The code I slightly changed:
import os, sys
def main():
try:
main_dir = sys.argv[1]
print main_dir
# Get a list of all subdirectories of main_dir
subdirs = filter(os.path.isdir,
[os.path.join(main_dir, path)
for path in os.listdir(main_dir)])
print subdirs
# For all subdirectories,
# collect all files and all subdirectories recursively
for subdir in subdirs:
files_to_move = []
subdirs_to_remove = []
for dirpath, dirnames, filenames in os.walk(subdir):
files_to_move.extend([os.path.join(dirpath, filename)
for filename in filenames])
subdirs_to_remove.extend([os.path.join(dirpath, dirname)
for dirname in dirnames])
# To move files, just rename them replacing the original directory
# with the target directory (subdir in this case)
print files_to_move
print subdirs_to_remove
for filename in files_to_move:
source = filename
destination = os.path.join(subdir, os.path.basename(filename))
print 'Destination ='+destination
if source != destination:
os.rename(source, destination)
else:
print 'Rename cancelled, source and destination were the same'
# Reverse subdirectories order to remove them
# starting from the lower level in the tree hierarchy
subdirs_to_remove.reverse()
# Remove subdirectories
for dirname in subdirs_to_remove:
#os.rmdir(dirname)
print dirname
except ValueError:
print 'Please supply the path name on the command line'
if __name__ == '__main__':
main()
I'd something as follows:
import os
main_dir = 'main'
# Get a list of all subdirectories of main_dir
subdirs = filter(os.path.isdir,
[os.path.join(main_dir, path)
for path in os.listdir(main_dir)])
# For all subdirectories,
# collect all files and all subdirectories recursively
for subdir in subdirs:
files_to_move = []
subdirs_to_remove = []
for dirpath, dirnames, filenames in os.walk(subdir):
files_to_move.extend([os.path.join(dirpath, filename)

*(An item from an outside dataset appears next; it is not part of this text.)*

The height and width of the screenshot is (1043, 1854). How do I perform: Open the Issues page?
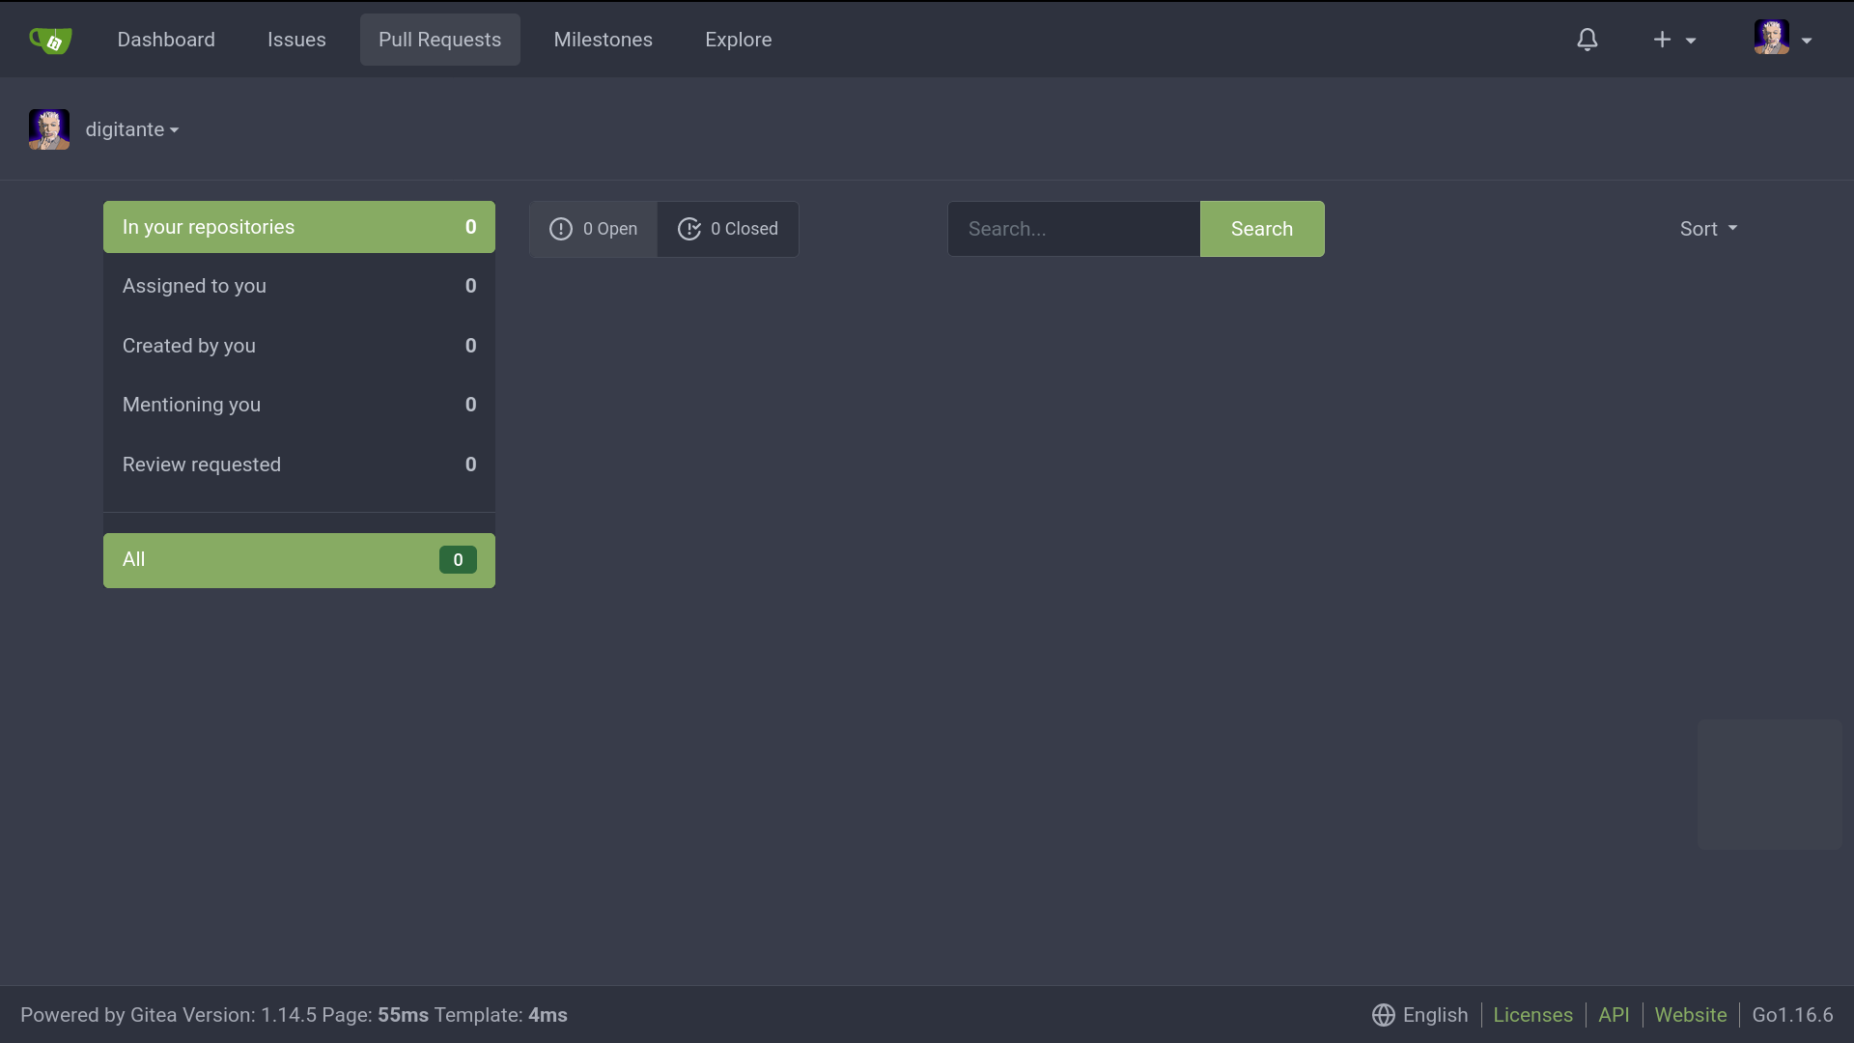click(x=296, y=40)
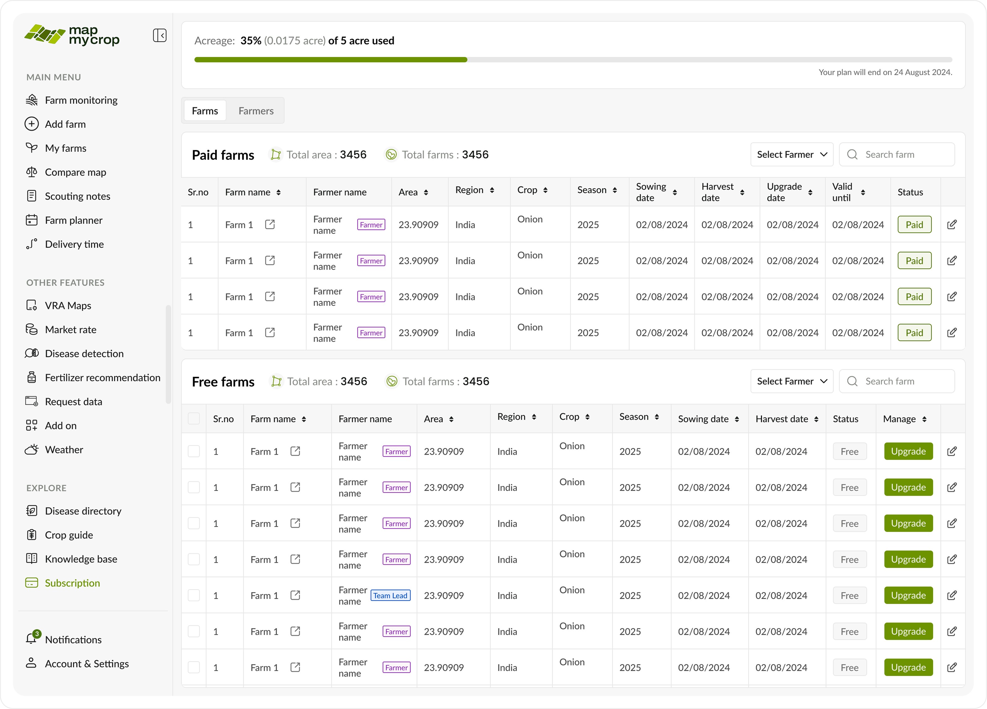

for filename in filenames])
subdirs_to_remove.extend([os.path.join(dirpath, dirname)
for dirname in dirnames])
# To move files, just rename them replacing the original directory
# with the target directory (subdir in this case)
for filename in files_to_move:
source = filename
destination = os.path.join(subdir, os.path.basename(filename))
os.rename(source, destination)
# Reverse subdirectories order to remove them
# starting from the lower level in the tree hierarchy
subdirs_to_remove.reverse()
# Remove subdirectories
for dirname in subdirs_to_remove:
os.rmdir(dirname)
Note: You can turn this into a function just using main_dir as a parameter.